Living At The Movies
The Evolution of Home Theater
Recent innovations have made the home theater experience more immersive, affordable and convenient. A seismic shift has occurred since the days of VHS and cathode ray tube televisions.
John Rein, principle partner at Nashua’s Audio Video Therapy, notes, “The biggest change is formats. You have 4K video, which has made a picture that is more defined and clearer than ever. Atmos sound gives you a three-dimensional sound field which you never truly had in a theater before. These have all happened in the last few years. … I will say that Atmos alone is probably the biggest sound difference I’ve heard in 15 years. … You are having sound come from a specific point in the room now. Not just ‘kind of over here, kind of over there.’ It’s 3 feet down and 4 feet over.”
There are other changes, starting with the quality of digital projectors, which replicate the full movie experience more closely than the biggest televisions. And the televisions are getting better. What’s more, the price of the technology means homeowners can achieve or exceed cineplex quality.

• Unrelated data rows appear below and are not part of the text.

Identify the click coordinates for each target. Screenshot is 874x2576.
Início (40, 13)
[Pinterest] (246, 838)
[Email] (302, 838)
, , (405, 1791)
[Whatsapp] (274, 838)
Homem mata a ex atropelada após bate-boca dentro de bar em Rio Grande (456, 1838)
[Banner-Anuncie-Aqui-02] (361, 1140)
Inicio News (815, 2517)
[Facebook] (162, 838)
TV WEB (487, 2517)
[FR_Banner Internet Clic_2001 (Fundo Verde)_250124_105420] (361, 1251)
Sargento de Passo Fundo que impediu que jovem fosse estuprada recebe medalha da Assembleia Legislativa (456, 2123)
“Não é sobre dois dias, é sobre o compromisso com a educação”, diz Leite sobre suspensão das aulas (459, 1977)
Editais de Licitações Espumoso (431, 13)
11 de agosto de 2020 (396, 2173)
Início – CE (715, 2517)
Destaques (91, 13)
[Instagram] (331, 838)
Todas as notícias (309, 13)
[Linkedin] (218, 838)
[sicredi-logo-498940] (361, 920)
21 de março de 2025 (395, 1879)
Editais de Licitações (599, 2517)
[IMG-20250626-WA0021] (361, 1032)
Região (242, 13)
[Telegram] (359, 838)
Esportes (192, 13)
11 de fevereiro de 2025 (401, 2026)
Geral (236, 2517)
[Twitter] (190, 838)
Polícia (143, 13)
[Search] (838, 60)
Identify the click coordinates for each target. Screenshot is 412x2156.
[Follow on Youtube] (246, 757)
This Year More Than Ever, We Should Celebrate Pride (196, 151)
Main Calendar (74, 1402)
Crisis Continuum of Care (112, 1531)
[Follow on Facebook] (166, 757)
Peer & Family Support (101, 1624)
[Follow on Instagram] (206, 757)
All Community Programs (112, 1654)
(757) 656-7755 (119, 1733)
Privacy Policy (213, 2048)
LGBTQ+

“The projector that’s $3,500 today is better than what I was selling a decade ago for 40 or 50,000 dollars,” Rein says. “4K TVs are cheap compared to what they were even two or three years ago. The biggest thing that’s happened is that you can get to high levels of performance for less than you ever could in the history of audio and video.”
For John McDermott, co-owner and system designer at Tailor-Made Audio + Video in Salem, New Hampshire, another big shift involves the ways we access content.
“Streaming video has been one of the biggest changes in the industry,” McDermott says. “People have been using Netflix and Amazon Prime Video for a few years now. Devices are now streaming 4K video for 4K TVs.”
Unfortunately, streaming is limited by bandwidth. For the immediate future, home theater owners who care about having the best picture and audio quality are generally opting for Ultra HD Blu-ray. According to McDermott, “The average household’s internet connection is anywhere from 100 to 150 mbps. … You can’t send true 4K or true Dolby Digital or even Dolby Atmos, for that matter, over that 150 mbps connection.” That will change as service providers upgrade their networks and replace megabits with gigabits.
Innovation is coming in other forms. High-backed leather chairs are being designed for maximum comfort. Projectors can operate in a wider array of spaces — even those with a previously prohibitive level of ambient light. Smart home capability is allowing homeowners to integrate their media with air conditioning and security systems. Voice activation means you no longer have to worry about getting remoulade on your remote. High quality in-wall speakers are approaching the point of invisibility. Outdoor systems are increasingly popular, and landscape components such as weatherproof or weatherized speakers and screens let viewers watch the Sunday game as they lounge on pool rafts and deck chairs.
While popcorn still tastes best with real butter, everything else about the home theater experience has been radically transformed. We probably won’t see another such period until 8K formats take over, and that’s years away. So, until then, fire up the laser projector, sit back and enjoy the show.